▶ _WHAT YOU NEED TO DO_
Verbatim copy without pictures. Please print every entry as it stands.

▶ _INFORMATION SUPPLIED_
Start of Block

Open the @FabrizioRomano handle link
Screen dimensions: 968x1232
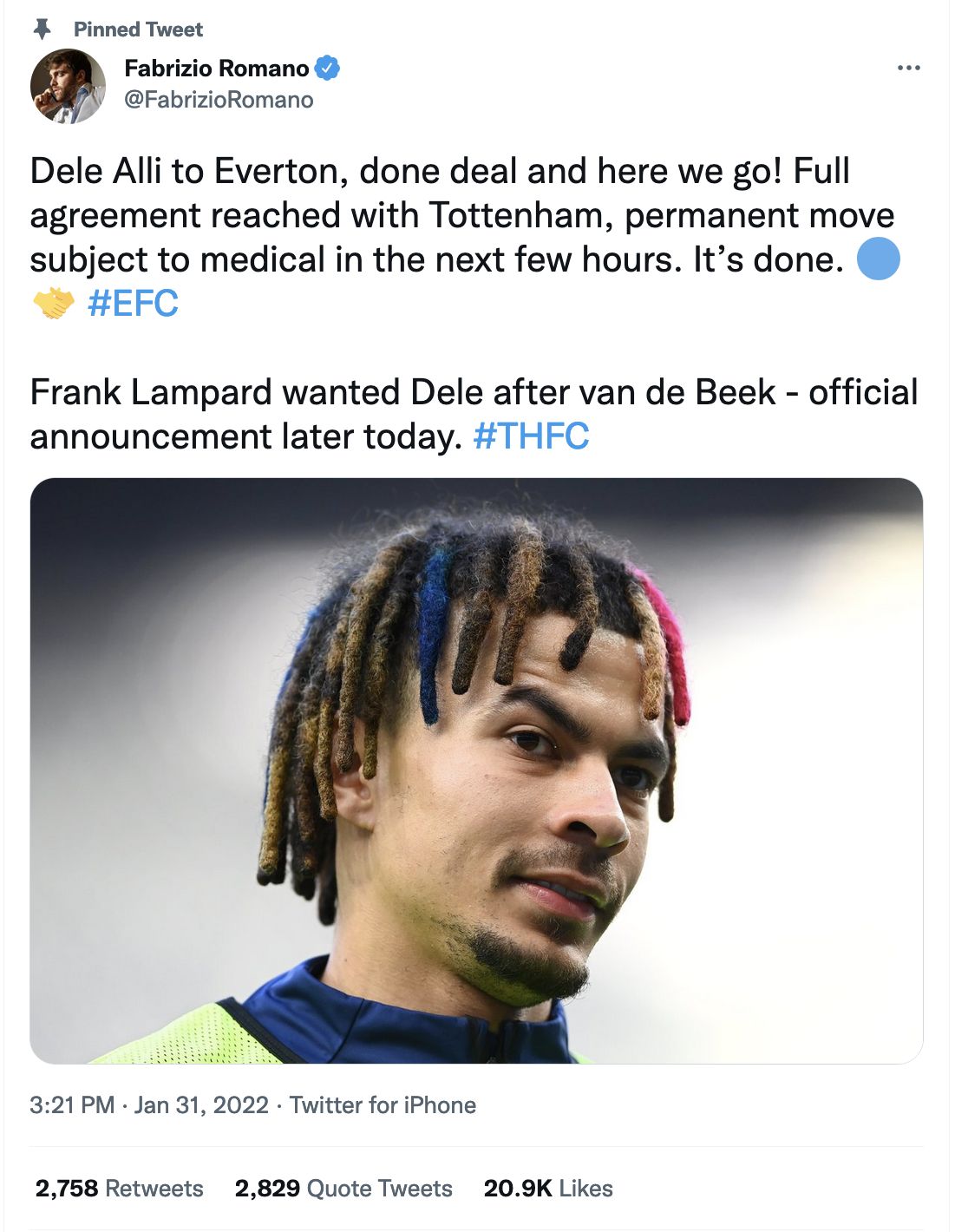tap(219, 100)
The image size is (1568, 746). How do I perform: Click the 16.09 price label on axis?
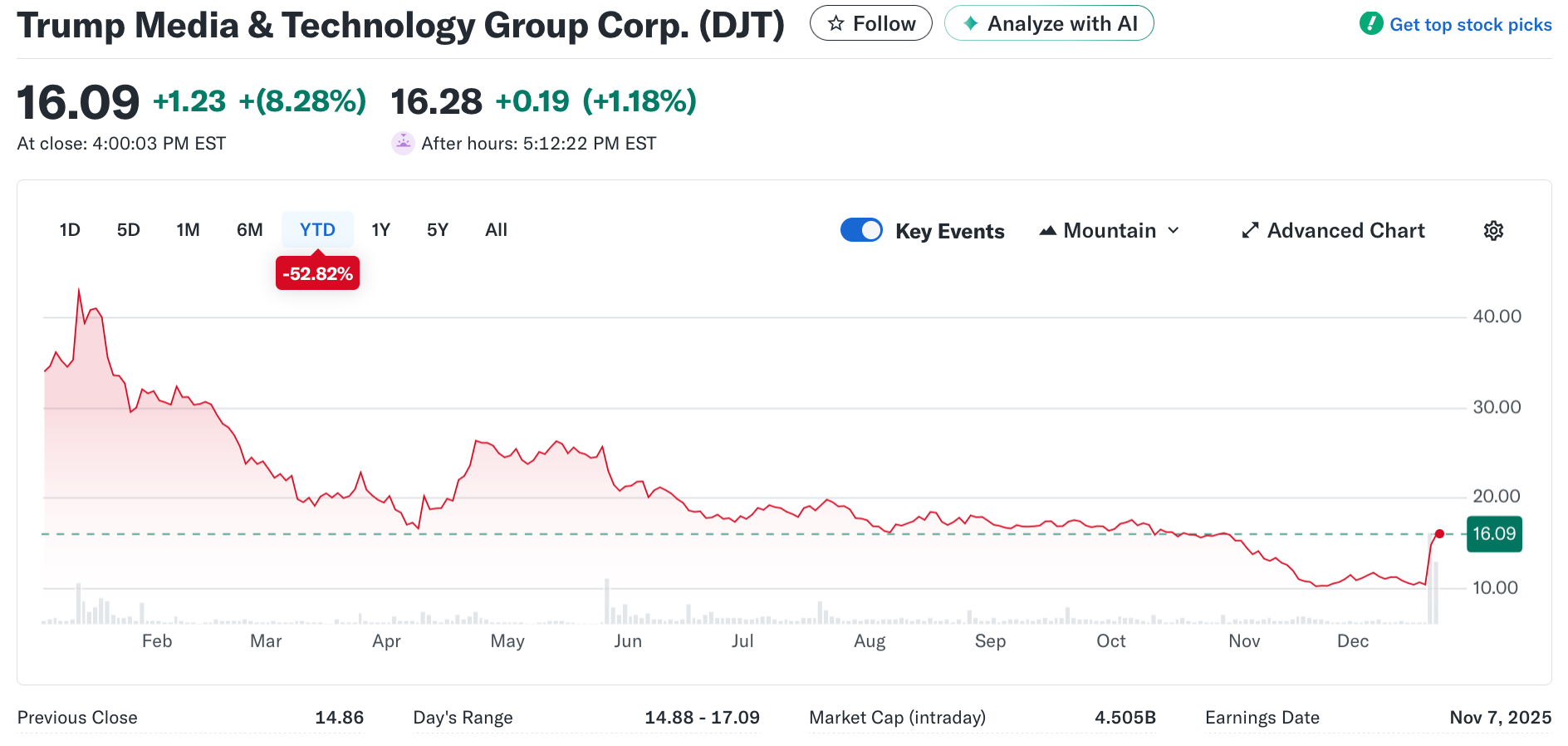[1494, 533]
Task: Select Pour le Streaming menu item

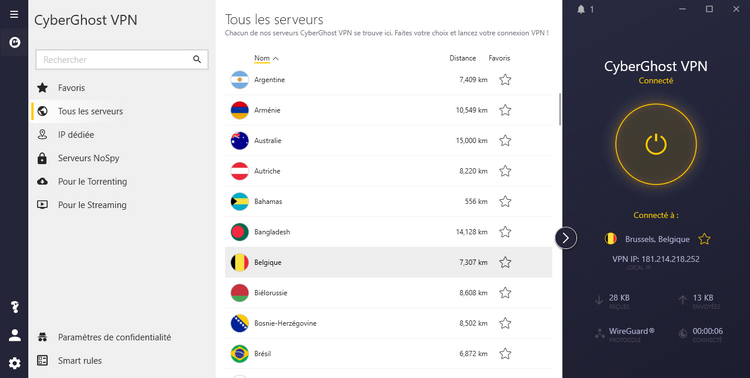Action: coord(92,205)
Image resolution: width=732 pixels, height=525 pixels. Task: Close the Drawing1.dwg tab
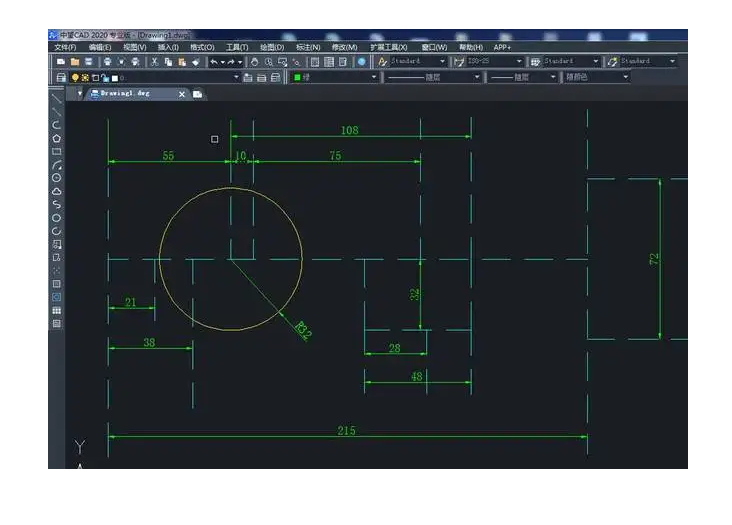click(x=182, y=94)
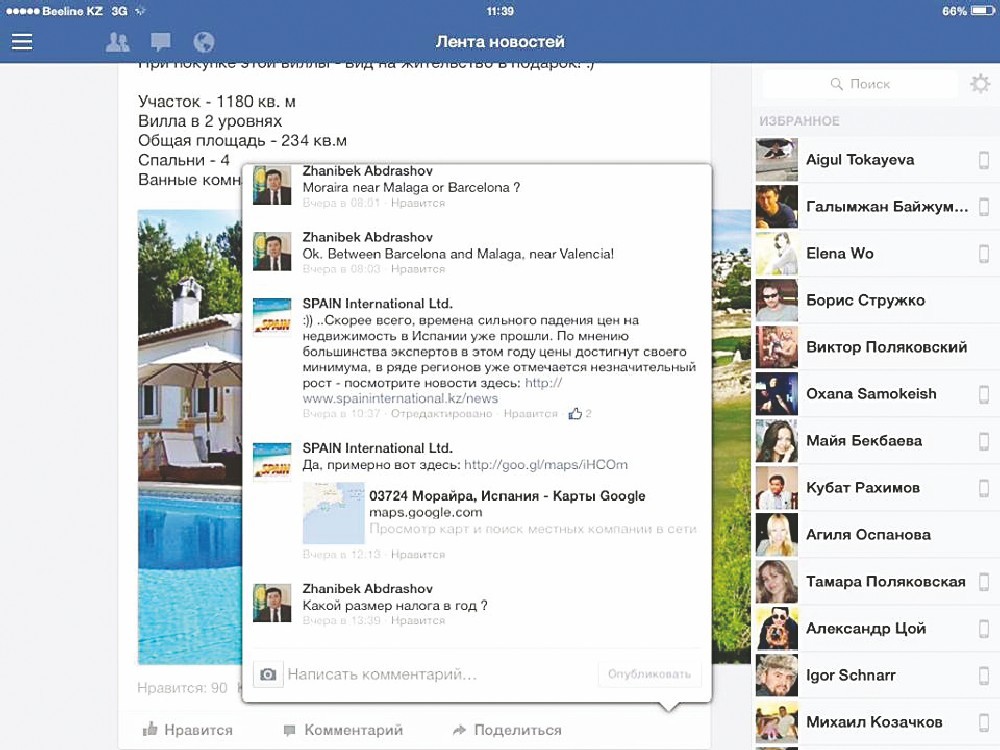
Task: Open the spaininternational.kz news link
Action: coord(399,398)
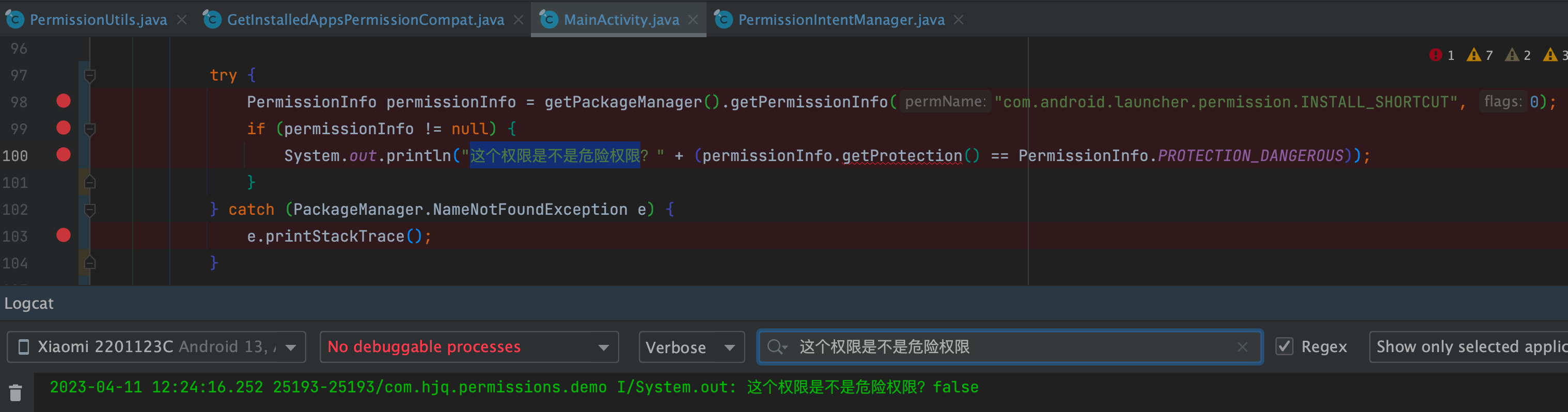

End of Block

▶ _WRITTEN REPLY_
Open the @FabrizioRomano handle link
Screen dimensions: 968x1232
tap(219, 100)
The image size is (1568, 746). How do I perform: Click the 16.09 price label on axis?
[1494, 533]
Task: Select Pour le Streaming menu item

Action: coord(92,205)
Image resolution: width=732 pixels, height=525 pixels. Task: Close the Drawing1.dwg tab
click(x=182, y=94)
Task: Open the spaininternational.kz news link
Action: coord(399,398)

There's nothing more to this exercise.